CS 50 | Software Design and Implementation

In this lecture, we continue our accelerated introduction to the C programming language, focusing on file processing.

Goals

We learn several things today:

opening and reading from files
compiling code from multiple files into one program

You may also want to check three examples in lecture extra, which are built upon the things we learn and provide a useful readline() function. This is the same extra code from last class.

Activity

In the activity we will parse command-line arguments and do simple file operations.

Files

Unlike Java and Python, the C language itself does not define any syntax for input or output. Instead, the C library provides a standard set of functions to perform file-based input and output. The standard I/O library (aka stdio) functions provide efficient, buffered I/O to and from both terminals and files.

Every C file using functions in the standard I/O library must include this line near the top of the source file:

#include <stdio.h>

All transactions through the standard I/O functions require a file pointer:

  FILE* fp;

  fp = fopen("file.txt", "r");
  ...
  fclose(fp);

Although a ‘file pointer’ is, strictly speaking, a C pointer, we don’t care much about what it is - we simply pass this pointer to functions in the standard C library.

Some texts will refer to this pointer as a file stream (and C++ confused this term even more), but these should not be confused with nor be described as akin to Java’s “streams”.

The stdio library predefines three file pointers: stdin, stdout, and stderr, which are already opened for you (by the shell or other program that executed your C program) and which you can read, write, or manipulate using stdio functions.

Several functions are provided to check the status of file operations on a given file pointer, including:

  feof(fp)      /* is the file (fp) at the 'end of file'? */
  ferror(fp)    /* was there an error in the last action on file (fp)? */ 

The standard I/O functions all return NULL or 1 (as appropriate) when an error is detected.
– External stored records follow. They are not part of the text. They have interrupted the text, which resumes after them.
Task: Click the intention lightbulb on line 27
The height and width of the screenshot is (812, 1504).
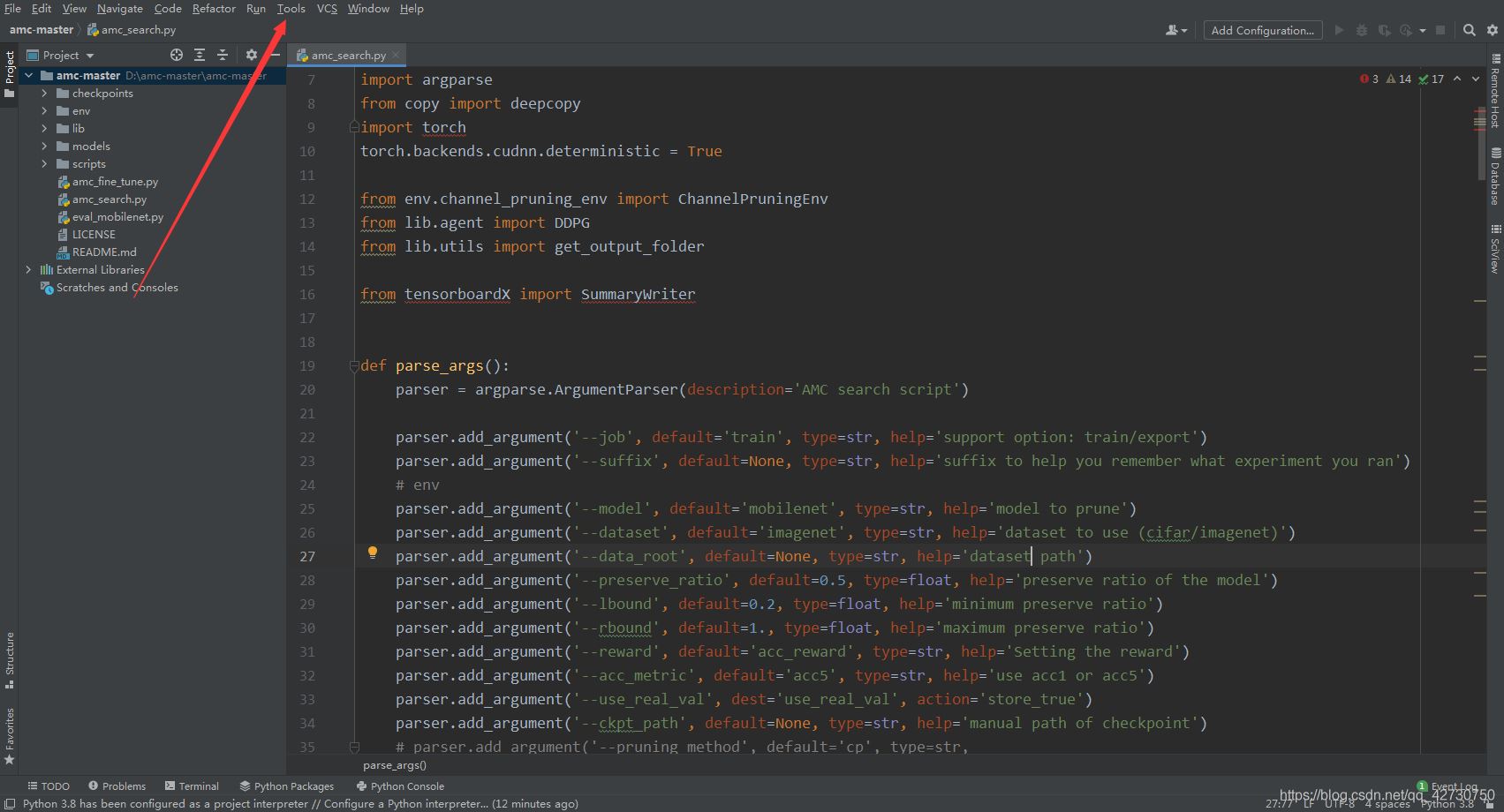Action: [x=373, y=553]
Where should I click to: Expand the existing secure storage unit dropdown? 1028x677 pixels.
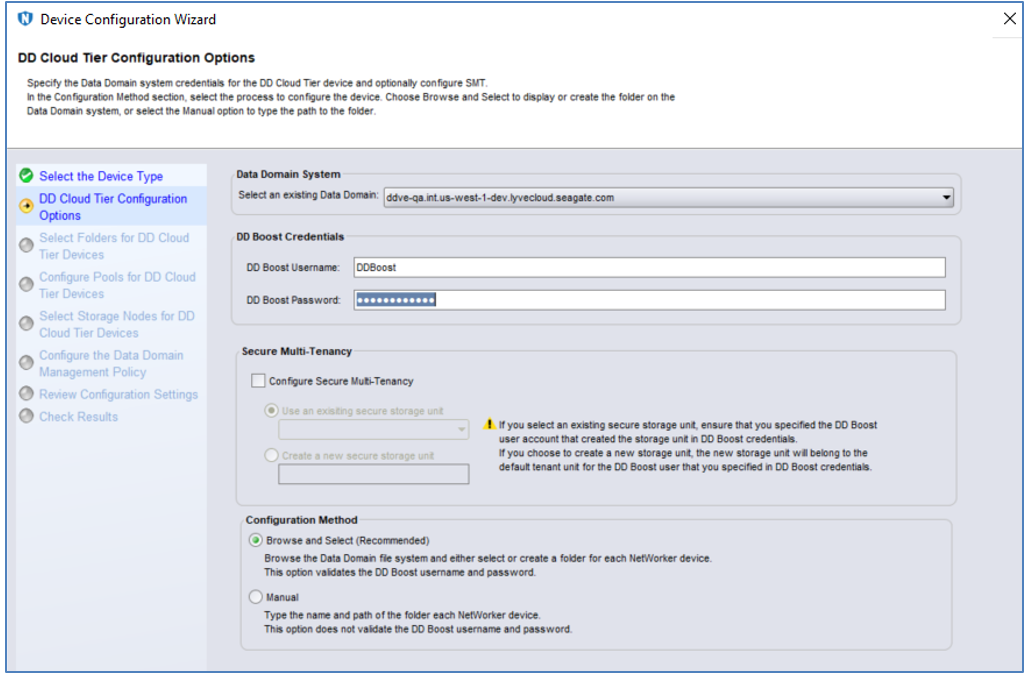coord(461,429)
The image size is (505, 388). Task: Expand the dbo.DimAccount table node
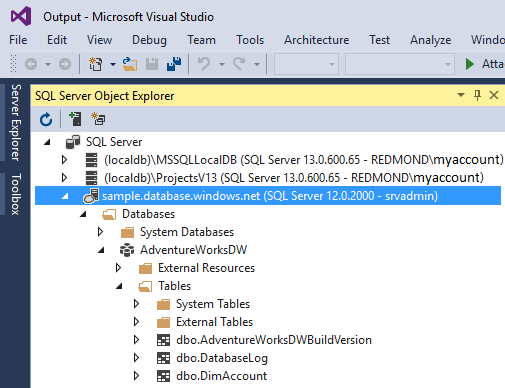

Here is an example of opening a file, checking for success, and later closing the file:

#include <stdio.h>

int
main(int argc, char *argv[])
{
  char* filename = "/etc/passwd";
  FILE* fp;
  int exit_code = 0;

  if ((fp=fopen("/etc/passwd", "w")) == NULL) {
    fprintf(stderr,"*** could not open file!\n");
    exit_code = 1;
  } 
  else {
    printf( "File opened!\n");
    /* ... print to the file ... */
    fclose(fp);
  }
  return exit_code;
}

In the preceding, notice how it embeds an assignment statement inside the condition of the if statement! That’s ok, because an assignment statement is an expression that itself has a value - the value that is assigned to the variable on the left-hand side - and that value is then used in the outer expression (here, a conditional expression testing equality). Thus, the if statement could have been written in my perferred form as

  fp = fopen("/etc/passwd", "w");
  if(fp == NULL) {
  ...

but such a construct appears so often that they are often combined. When the assignment is included in the if condition, it was wrapped in parentheses just to be sure that it’s treated as a whole, as the left-hand-side of the == comparison operator.

For details, man fopen, man fclose.

printf, scanf

The most frequently used functions in the C standard I/O library perform output of formatted data.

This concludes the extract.